╭──

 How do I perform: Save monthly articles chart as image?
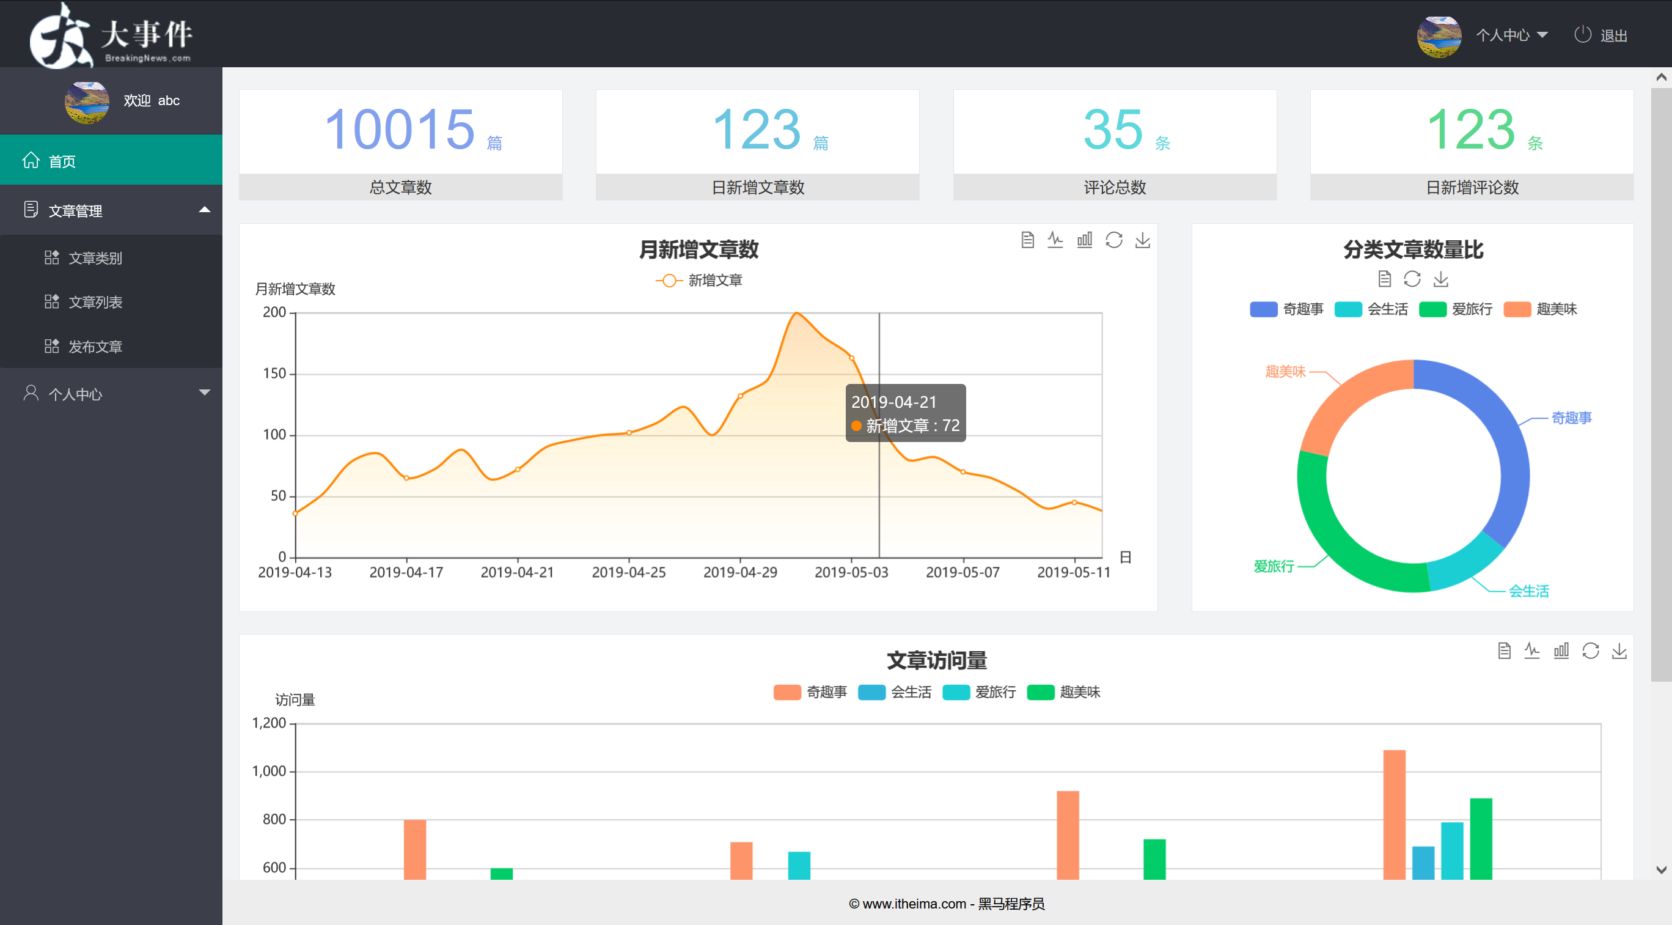tap(1142, 240)
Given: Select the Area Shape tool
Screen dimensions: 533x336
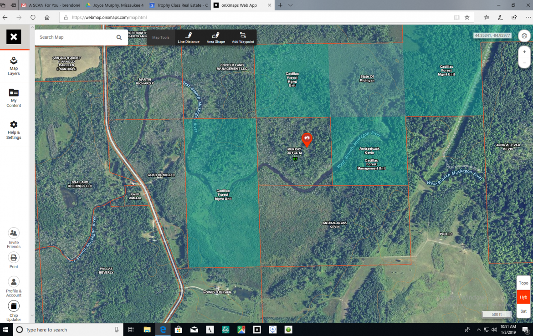Looking at the screenshot, I should click(x=215, y=38).

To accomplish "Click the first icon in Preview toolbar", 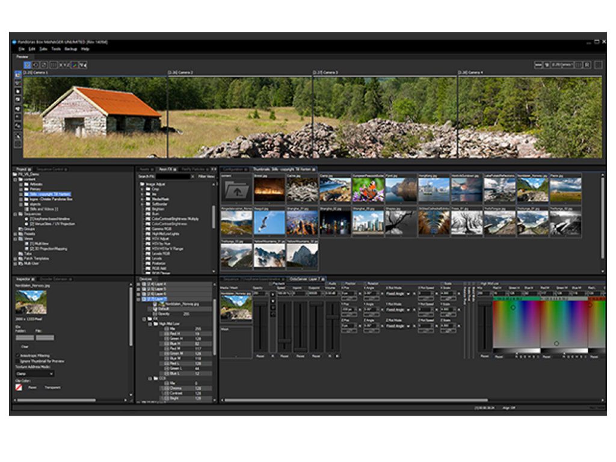I will coord(28,64).
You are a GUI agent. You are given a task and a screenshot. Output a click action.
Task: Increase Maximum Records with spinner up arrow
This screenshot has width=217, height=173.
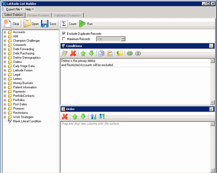tap(123, 38)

╰──

GIVEN PROBLEM:
Output the records word for word, from the first line through the line containing "Looking at the", and leave the pictures out.

TASK RESULT:
 How do I perform: Save monthly articles chart as image?
tap(1142, 240)
Given: Select the Area Shape tool
Screen dimensions: 533x336
Looking at the screenshot, I should click(x=215, y=38).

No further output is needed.